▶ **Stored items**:
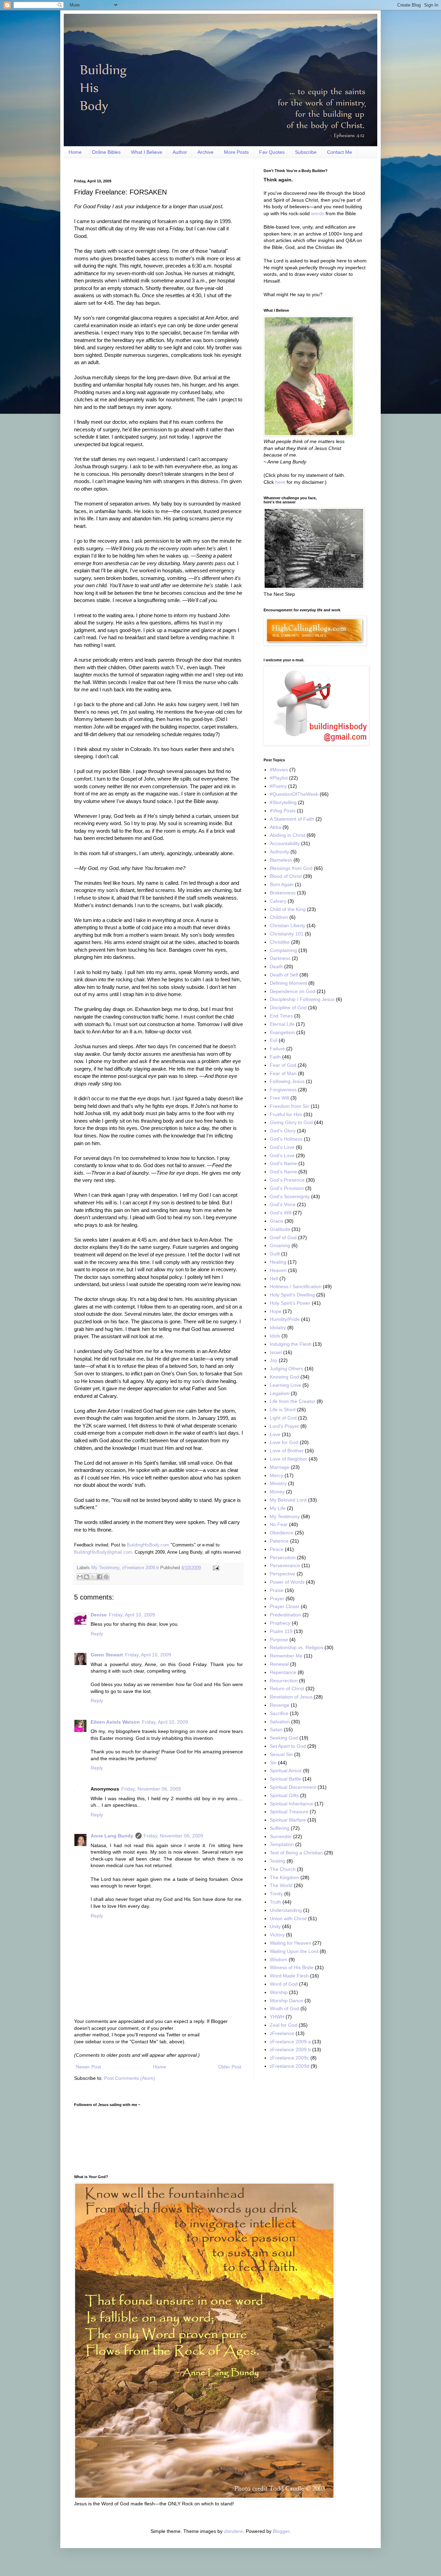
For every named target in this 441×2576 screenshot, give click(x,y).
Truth (275, 1902)
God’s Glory (283, 1130)
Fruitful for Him (286, 1114)
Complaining (283, 950)
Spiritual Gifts (284, 1795)
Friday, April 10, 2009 (132, 1614)
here (280, 482)
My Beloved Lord (288, 1500)
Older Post (229, 2066)
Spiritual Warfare (288, 1820)
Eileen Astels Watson (115, 1722)
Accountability (285, 843)
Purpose (279, 1639)
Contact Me (339, 152)
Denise (99, 1614)
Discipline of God (288, 1007)
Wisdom (278, 1959)
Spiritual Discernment (293, 1787)
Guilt (275, 1253)
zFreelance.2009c (289, 2058)
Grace (276, 1221)
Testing (277, 1861)
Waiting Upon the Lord (294, 1951)
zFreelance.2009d (289, 2066)
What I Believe (146, 152)
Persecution (283, 1557)
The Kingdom (284, 1877)
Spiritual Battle (285, 1779)
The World (281, 1885)
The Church (283, 1869)
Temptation (282, 1844)
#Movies (279, 769)
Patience (279, 1541)
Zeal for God (283, 2025)
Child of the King (288, 909)
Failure (277, 1048)
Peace (277, 1549)
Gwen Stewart (107, 1654)
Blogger (281, 2531)
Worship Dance (286, 2000)
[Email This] (79, 1576)
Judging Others (286, 1368)
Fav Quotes (272, 152)
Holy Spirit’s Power (290, 1303)
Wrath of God (284, 2008)
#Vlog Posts (283, 810)
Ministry (278, 1483)
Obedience (282, 1532)
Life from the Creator (292, 1401)
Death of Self (284, 975)
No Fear (279, 1524)
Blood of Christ (286, 876)
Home (75, 152)
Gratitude (280, 1229)
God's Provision (287, 1188)
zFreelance (282, 2033)
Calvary (278, 901)
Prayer (277, 1598)
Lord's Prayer (284, 1426)
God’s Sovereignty (290, 1196)
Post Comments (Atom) (129, 2078)
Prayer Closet (284, 1606)
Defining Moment (288, 983)
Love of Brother (287, 1450)
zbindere (233, 2531)
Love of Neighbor (288, 1459)
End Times (281, 1016)
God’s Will (280, 1212)
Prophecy (280, 1623)
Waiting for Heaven (290, 1943)
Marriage (279, 1467)
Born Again (282, 884)
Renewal (279, 1664)
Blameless (281, 860)
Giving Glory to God (291, 1122)
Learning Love (285, 1385)
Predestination (285, 1614)
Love (275, 1434)
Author (180, 152)
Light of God (283, 1418)
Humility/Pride (285, 1319)
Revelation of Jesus (291, 1697)
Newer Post (88, 2066)
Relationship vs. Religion (296, 1647)
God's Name (283, 1163)
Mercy (276, 1475)
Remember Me (286, 1655)
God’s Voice (283, 1204)
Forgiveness (283, 1089)
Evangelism (282, 1032)
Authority (279, 851)
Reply (97, 1633)
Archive (205, 152)
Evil (273, 1040)
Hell (274, 1278)
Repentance (283, 1672)
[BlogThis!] (86, 1576)
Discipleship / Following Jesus (302, 999)
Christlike (280, 942)
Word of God (284, 1984)
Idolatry (278, 1327)
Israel (276, 1352)
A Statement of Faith (292, 819)
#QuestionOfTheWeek (294, 794)
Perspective (282, 1573)
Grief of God (283, 1237)
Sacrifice (279, 1713)
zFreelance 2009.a (290, 2041)
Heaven (278, 1270)
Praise (277, 1590)
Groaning (280, 1245)
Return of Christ (287, 1688)
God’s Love (282, 1155)
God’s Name (283, 1171)
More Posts (236, 152)
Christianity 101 (287, 933)
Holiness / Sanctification (295, 1286)
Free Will (279, 1098)
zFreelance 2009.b (140, 1567)
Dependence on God (292, 991)
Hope (275, 1311)
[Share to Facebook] (99, 1576)
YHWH (277, 2016)
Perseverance (285, 1565)
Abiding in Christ (287, 835)
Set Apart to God (288, 1746)
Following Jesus (287, 1081)
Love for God (284, 1442)
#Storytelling (283, 802)
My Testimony (105, 1567)
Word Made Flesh (289, 1975)
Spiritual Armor (286, 1770)
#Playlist (279, 778)
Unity (275, 1926)
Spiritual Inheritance (291, 1803)
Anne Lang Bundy (112, 1835)
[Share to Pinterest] (106, 1576)
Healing (278, 1262)
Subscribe (306, 152)
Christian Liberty (287, 925)
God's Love (282, 1147)
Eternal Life (282, 1024)
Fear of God (283, 1065)
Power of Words (287, 1582)
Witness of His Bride (292, 1967)
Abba (275, 827)
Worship (279, 1992)
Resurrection (284, 1680)
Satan (276, 1729)
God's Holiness (286, 1139)
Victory (277, 1934)
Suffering (279, 1828)
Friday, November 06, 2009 (151, 1789)
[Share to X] (93, 1576)
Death (276, 966)
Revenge (279, 1705)
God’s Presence (287, 1180)
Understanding (286, 1910)
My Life (278, 1508)
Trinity (276, 1893)
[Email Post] (215, 1567)
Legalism (279, 1393)
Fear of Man (283, 1073)
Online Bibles (106, 152)
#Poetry (278, 786)
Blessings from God (291, 868)
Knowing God (284, 1377)
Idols (275, 1336)
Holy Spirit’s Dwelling (292, 1294)
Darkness (280, 958)
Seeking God (284, 1738)
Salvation (280, 1721)
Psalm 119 (281, 1631)
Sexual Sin (281, 1754)
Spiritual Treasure (289, 1811)
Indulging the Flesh (290, 1344)
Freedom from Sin (289, 1106)
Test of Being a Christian (296, 1852)
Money (277, 1491)
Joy (273, 1360)
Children (279, 917)
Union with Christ (288, 1918)
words (317, 213)
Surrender (281, 1836)
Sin (273, 1762)
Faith (275, 1057)
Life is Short (283, 1409)
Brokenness (283, 892)
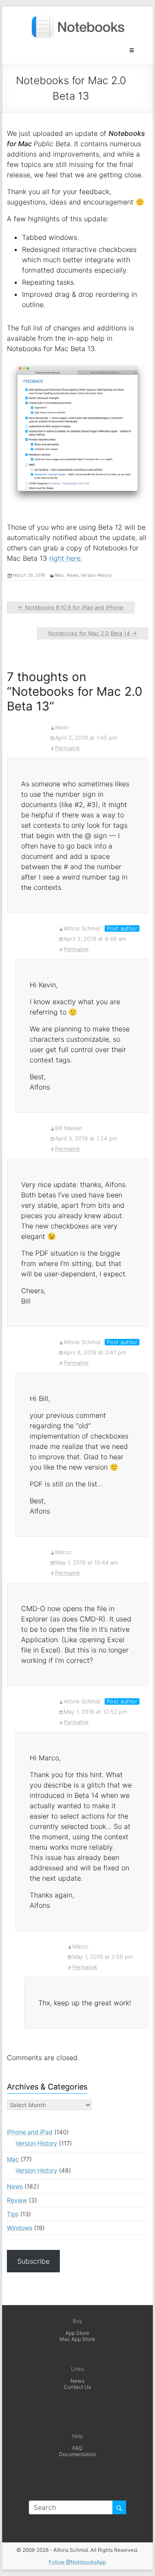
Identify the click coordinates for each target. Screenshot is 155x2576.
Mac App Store (77, 2339)
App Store (77, 2333)
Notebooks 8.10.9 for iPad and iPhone (70, 607)
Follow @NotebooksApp (77, 2562)
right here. (65, 558)
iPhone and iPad (30, 2132)
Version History (96, 575)
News (72, 575)
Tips (13, 2214)
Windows (19, 2227)
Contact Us (77, 2387)
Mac (59, 575)
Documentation (77, 2454)
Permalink (67, 748)
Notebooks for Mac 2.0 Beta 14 (92, 633)
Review (17, 2200)
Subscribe (33, 2261)
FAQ (77, 2448)
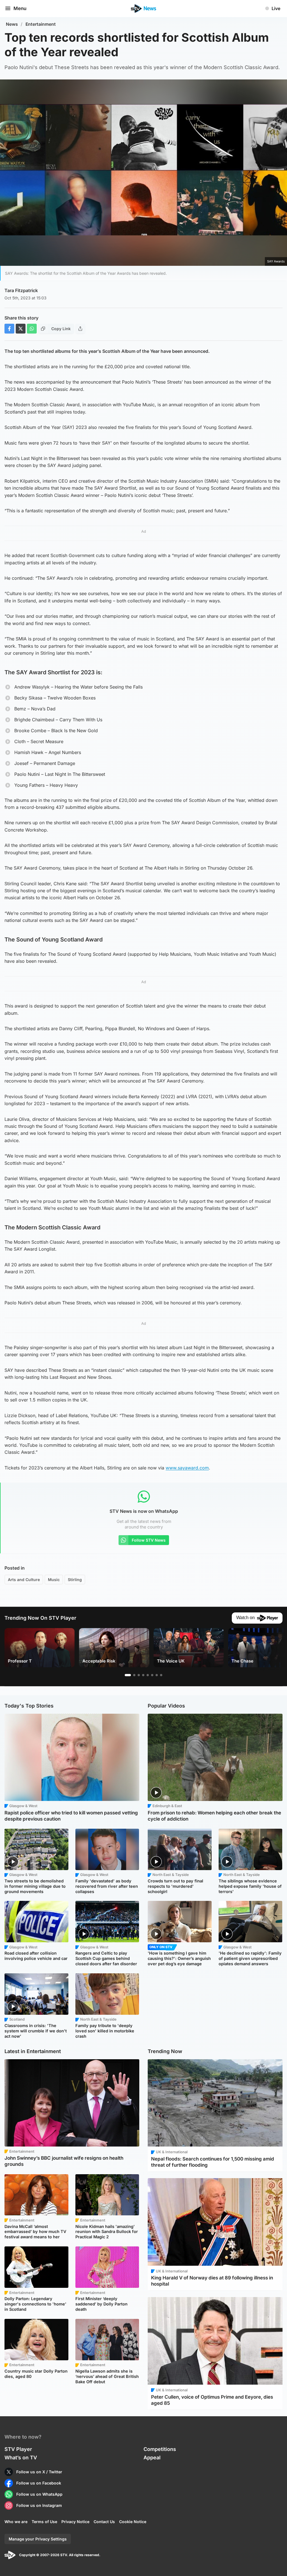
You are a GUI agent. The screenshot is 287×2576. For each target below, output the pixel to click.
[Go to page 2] (134, 1675)
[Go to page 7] (157, 1675)
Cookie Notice (132, 2521)
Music (54, 1579)
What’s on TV (20, 2457)
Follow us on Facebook (38, 2483)
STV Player (18, 2449)
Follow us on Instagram (39, 2505)
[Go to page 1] (128, 1675)
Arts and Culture (24, 1579)
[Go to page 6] (152, 1675)
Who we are (15, 2521)
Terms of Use (44, 2521)
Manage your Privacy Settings (38, 2539)
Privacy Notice (75, 2521)
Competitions (160, 2449)
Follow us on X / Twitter (39, 2471)
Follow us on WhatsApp (39, 2494)
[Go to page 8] (161, 1675)
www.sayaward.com (187, 1468)
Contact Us (104, 2521)
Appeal (152, 2457)
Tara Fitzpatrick (21, 290)
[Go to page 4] (143, 1675)
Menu (19, 8)
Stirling (75, 1579)
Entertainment (41, 24)
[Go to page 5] (148, 1675)
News (12, 24)
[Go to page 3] (139, 1675)
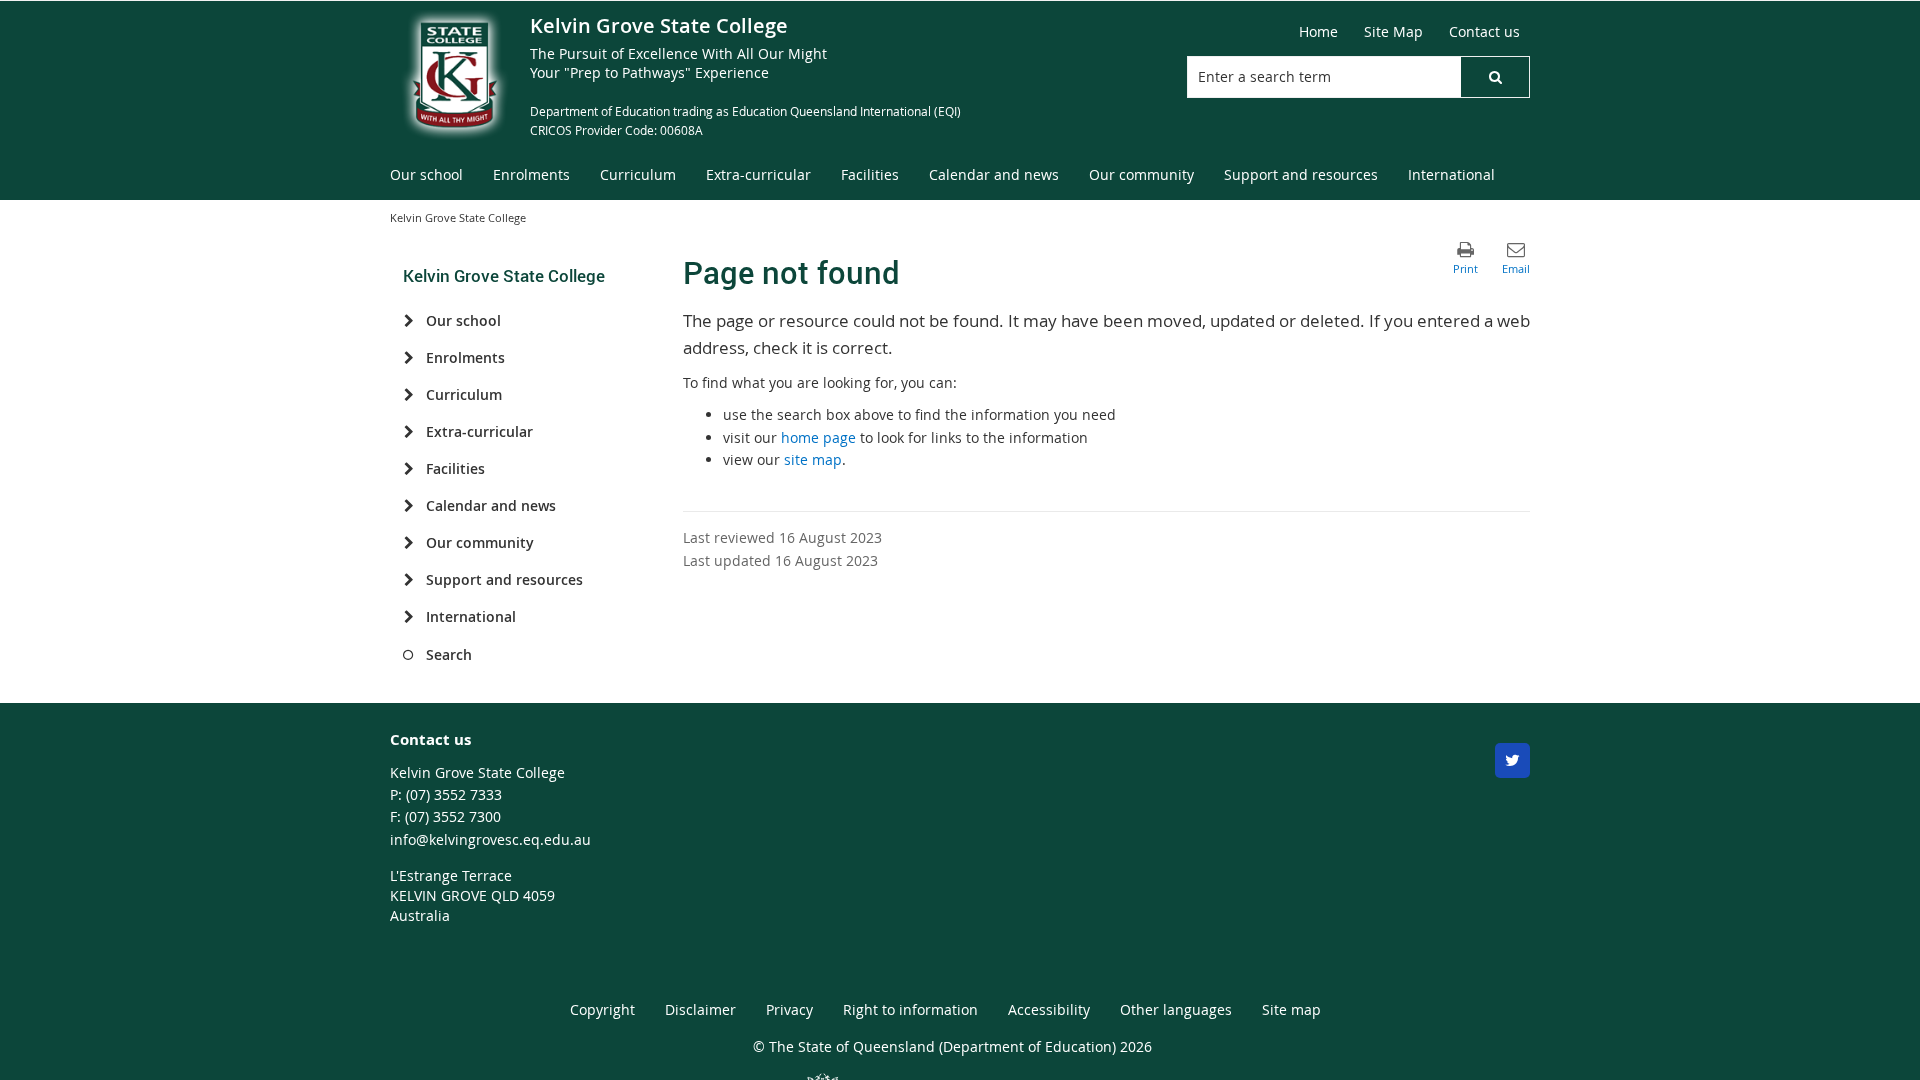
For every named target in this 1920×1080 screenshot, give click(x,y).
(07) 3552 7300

▶ **What is expected**: Each line above that contains "zFreelance" counts once; report the total of such lines and nothing more.

▶ **Result of this task**: 5